Out of all of the games announced at this year’s E3, DONTNOD’s The Awesome Adventures of Captain Spirit surprised me the most. Not so much that a game set in the Life is Strange universe is in development, but that they’re releasing it completely free, months before Life is Strange 2 is set to release. I wouldn’t necessarily call it a demo for LIS 2, as it has more content than a demo typically would, and isn’t really a vertical slice of the game. It’s more of a prologue that happens to be free. So anyway, what is this game?
The Awesome Adventures of Captain Spirit is something of a side story set in the same universe as Life is Strange. You don’t need to have played Max and Chloe’s adventures to make sense of this one, but there are some mentions of characters like Mark Jefferson and Pizzadawg to establish that they take place in the same continuity.

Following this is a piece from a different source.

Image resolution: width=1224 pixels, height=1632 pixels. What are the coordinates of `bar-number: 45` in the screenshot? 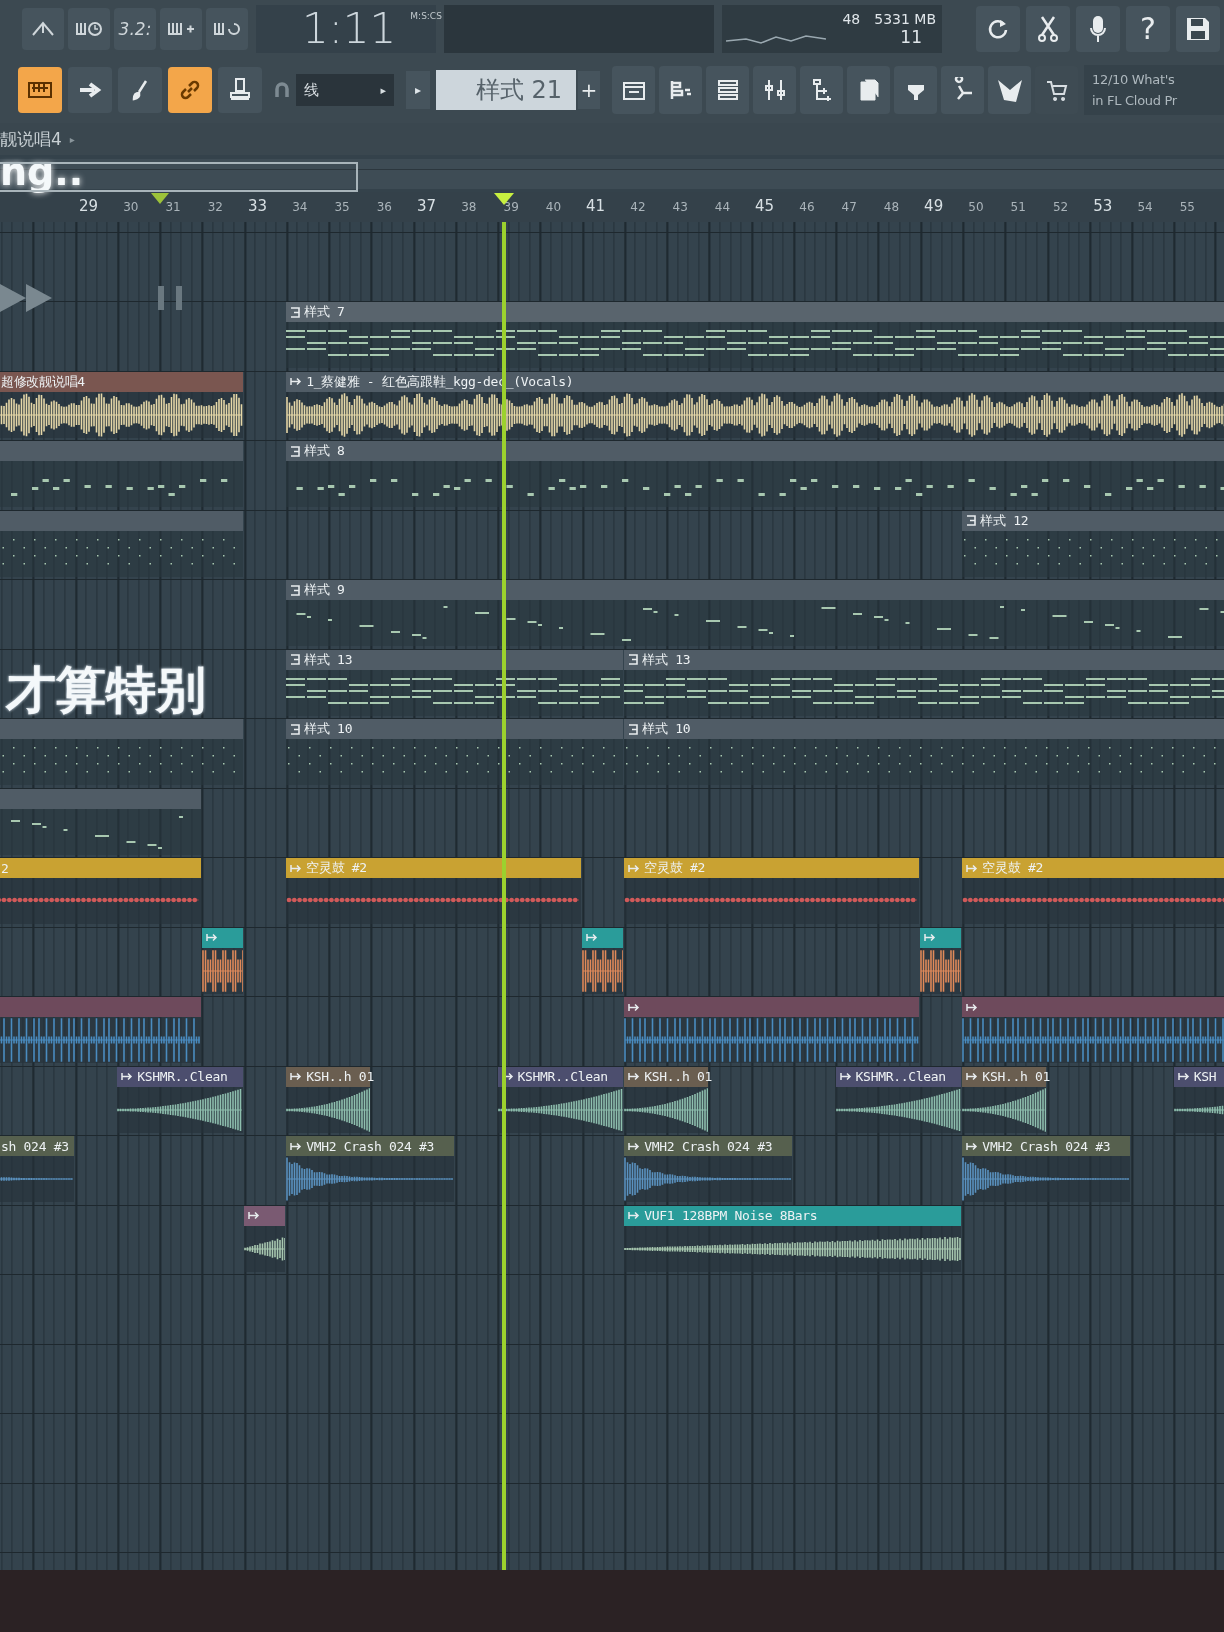 It's located at (765, 206).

Unlike in Life is Strange and Before the Storm, which take place from the perspective of teenage girls in high school, the main character in Captain Spirit is Chris, a lonely ten year old boy who is obsessed with superheroes. His mother has passed away recently and his dad, Charles, is struggling with being a single father. Like with the other games in the franchise, gameplay mostly consists of walking around the place, interacting with objects and performing simple puzzles.
Rummaging around wardrobes and letters reveals more about their past, such as Chris’ mother being a comic book illustrator, and Charles’ problems with alcohol and anger management causing him to lose his job and potentially custody of his son. These conflicts are made more poignant by Chris’ naive worldview, where whilst he clearly sees the problem with his father drinking at 9:30 in the morning, he is more concerned with playing with his toys and looking forward to Christmas. Whilst it portrays Charles as a conflicted figure who, when he is sober, tries to be a good dad, it is clear that Chris’ home life is far from ideal.
The twist in this game is that occasionally, the game segues into Walter Mitty-esque imagination sequences. In these, a water heater becomes the monstrous “Water Eater”, and a small tunnel in his garden becomes an ominous dungeon. Throughout the adventure, Chris pretends to be his superheroic alter ego, Captain Spirit, and one of the activities you can do is assemble your superhero costume out of items around the house. Captain Spirit also gets to use his superpowers in these sequences, which Chris may or may not possess in reality. You also get to role play with his toys, like in the intros to the Toy Story films, which was a lot of fun. These sequences are very charming, and feel pretty relevant in this age of omnipresent superhero films and media.
You could probably zoom through the critical path of The Awesome Adventures of Captain Spirit in less than an hour, but there are many side activities on Chris’ list of awesome things to do to complete. Some of these are hampered by annoying adventure game logic, where often the only solution is to just roam around the place and click on everything hoping for a reaction. Furthermore, because the episode is limited to Chris’ house and backyard, with the main activities being to explore around the house and interact with your father, it doesn’t quite have the same flow that the other Life is Strange games had. They were generally more linear, sure, but there were less occasions where I was just wandering around figuring out how to progress the story.
On a technical level, I would say that it surpasses the original Life is Strange. There were none of the weird lip-sync or frame rate issues that that game had, and the quasi-watercolour art style looks amazing.It also allows you to skip through dialogue that you have already heard if you have clicked on an object more than once, which is a good feature. Whilst the game’s scale is quite small, with Chris and Charles having most of the dialogue, the performances are very good, and drew me into the story. As with the other Life is Strange titles, the soundtrack and score are superb . I’ll contend that the faces look really weird when they have to cry, as their eyes get really red in the space of a single shot and the tears look strange, but I am definitely nitpicking at this stage.
In the end, however, I had a great time with The Awesome Adventures of Captain Spirit, and it has made me even more excited for Life is Strange 2, which will be arriving this September. It is an emotional insight into a troubled family from the perspective of a young boy. This episode, and Life is Strange 2 (which this leads into) are a good entry point for people who haven’t played the first Life is Strange as well. The fact that it is free is even better, meaning that there is no cost to checking it out to see if it is something you would enjoy.